新エースの小湊がほえた。1-0の後半34分、自ら得たPKを、GKが跳んだ方向とは逆のゴール右へ流し込んだ。得点後はジャンプしながら豪快にガッツポーズ。10番のユニホームをアピールした。「『山田の10番は俺だぞ』と示しました。もっと大舞台で証明できるように頑張ります」。胸トラップから反転してペナルティーエリアに進入すると、相手に倒されてPK獲得。21年度の全国選手権で、途中出場から3得点した実力者が、貴重な追加点を呼び込んだ。

今大会直前の遠征ではスランプ状態だった。「人生で初めて8試合連続で決められなくて」と得点を奪えずにいた。さらにPK戦では2度失敗。「(PK)恐怖症になりかけていたが、公式戦で決められたので、もう大丈夫です」。キックフォームを見直すなどして復活のゴールにつなげた。

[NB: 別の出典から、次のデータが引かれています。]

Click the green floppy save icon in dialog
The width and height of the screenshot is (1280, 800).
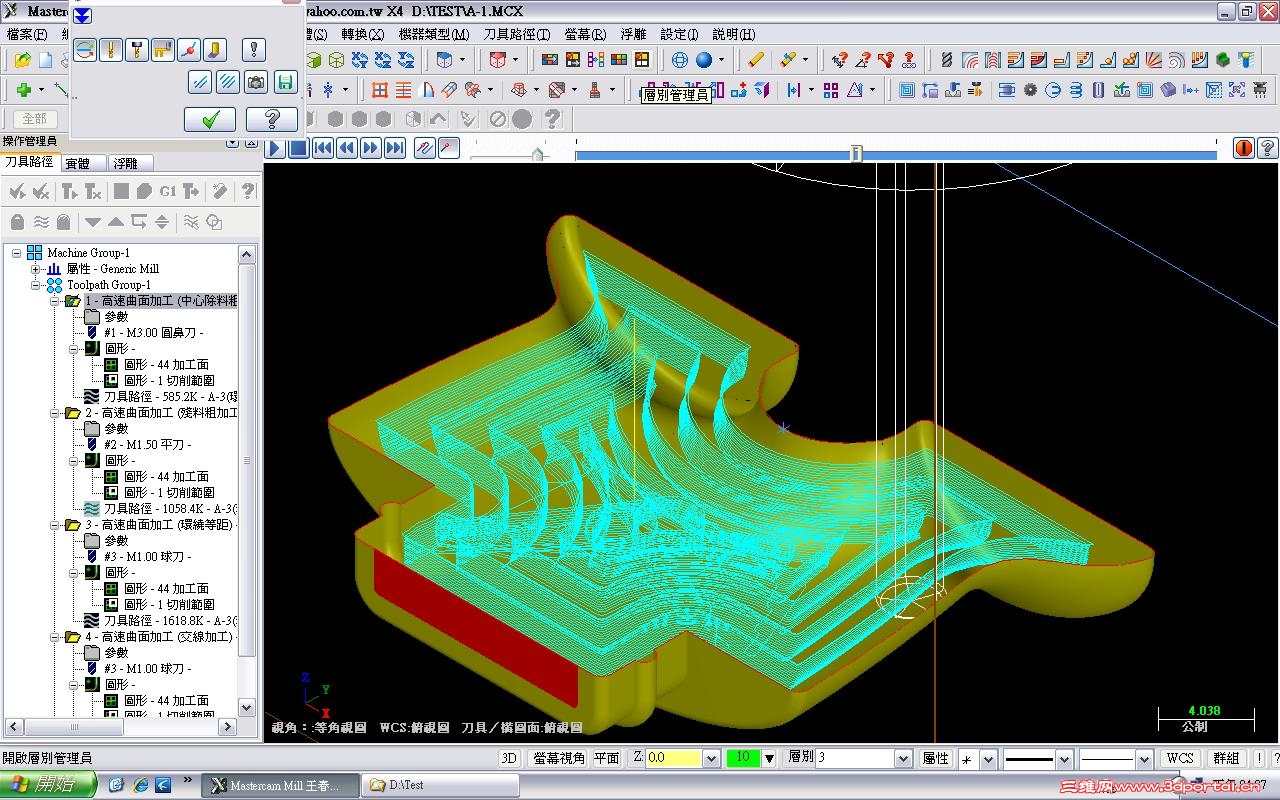[285, 82]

昨季のプレミアリーグは開幕7連勝し、優勝をたぐり寄せた。その中心には2年時から背番号「10」を背負ったMF松木玖生(18=J1東京)がいた。エースナンバー継承が決まった際には、肩を組まれて「頼んだぞ」と熱いエールを送られたといい、「山田で10番をつけられて光栄です」と力を込める。

偉大な先輩たちの背中を追う。3冠を成し遂げた当時のAチームを、1年通して経験したのは小湊、主将のDF多久島良紀、MF中山竜之介(いずれも3年)しかいない。それでも小湊は「目の前の1戦1戦を全力で戦って、少しでも去年の結果に近づければ」と、あくまでも3冠を目指す。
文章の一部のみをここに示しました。